PLENÁRIO SEGUIRÁ CCJ NAS CASSAÇÕES DA CPI DO ORÇAMENTO

Quatro renúncias, uma absolvição e quatro cassações. Este o saldo, até o momento, do trabalho da Câmara dos Deputados no julgamento dos implicados na CPI do Orçamento. "Apesar do descrédito, o Congresso Nacional é o responsável pelo destampar da prodridão no país", diz o deputado Roberto Freire (PPS-PE). "O trabalho da CPI esta consolidado", comemora o senador Jarbas Passarinho (PPR-PA), ex-presidente da CPI, para quem o trabalho da Comissão de Constituição e Justiças (CCJ) fundamenta as decisões do plenário. "Quem sair de lá condenado, será condenado pelo plenário", prevê o presidente da CCJ, deputado José Thomaz Nonô (PMDB-AL).

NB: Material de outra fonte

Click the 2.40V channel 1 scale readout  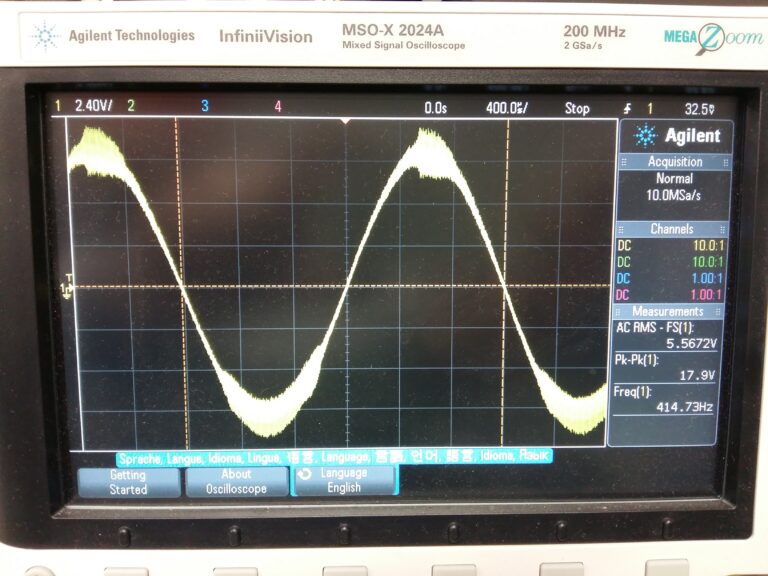tap(93, 105)
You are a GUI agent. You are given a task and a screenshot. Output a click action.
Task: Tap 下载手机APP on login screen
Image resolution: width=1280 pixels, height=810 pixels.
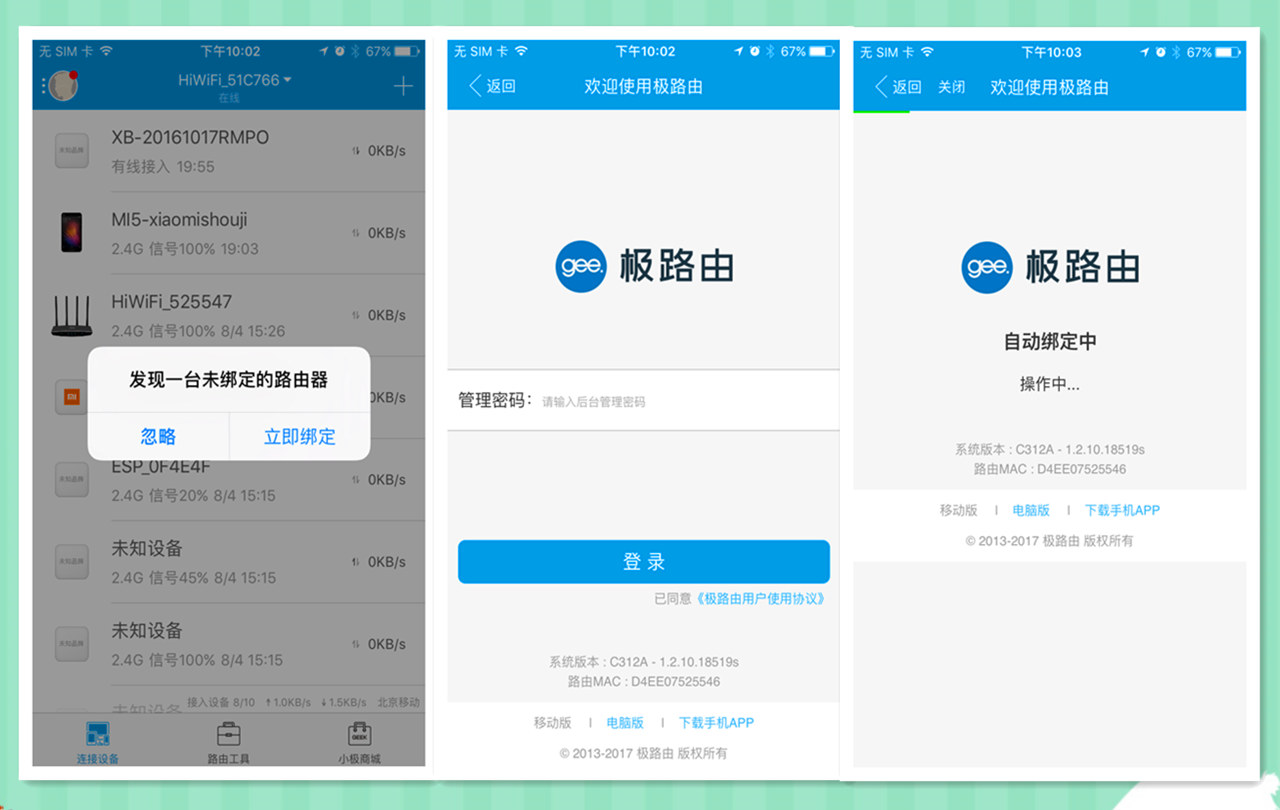tap(716, 723)
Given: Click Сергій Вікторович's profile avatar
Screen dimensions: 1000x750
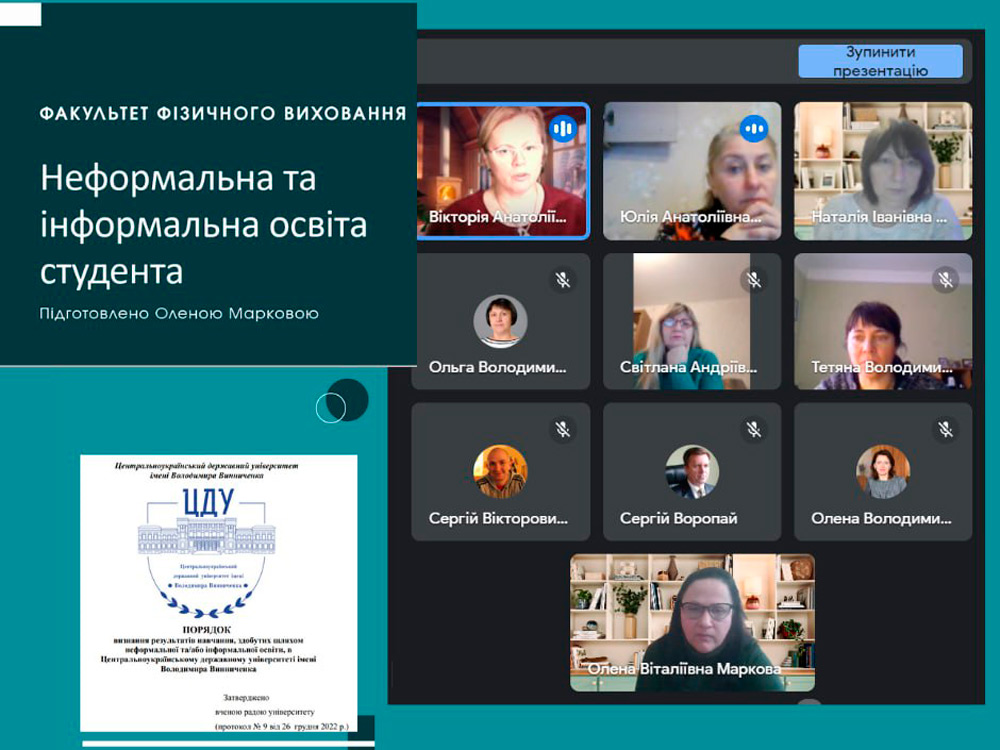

Renunciaram a seus mandatos, para não serem cassados, os seguintes deputados: Genebaldo Correia (PMDB-BA), Cid Carvalho (PMDB-MA), Manoel Moreira (PMDB-SP) e João Alves (PPR-BA). O deputado Aníbal Teixeira (PP-MG) foi absolvido. E foram cassados os deputados Féres Nader (PTB-RJ), Fábio Raunheitti (PTB-RJ), Raquel Cândido (PTB-RO) e Carlos Benevides (PMDB-CE) (JB).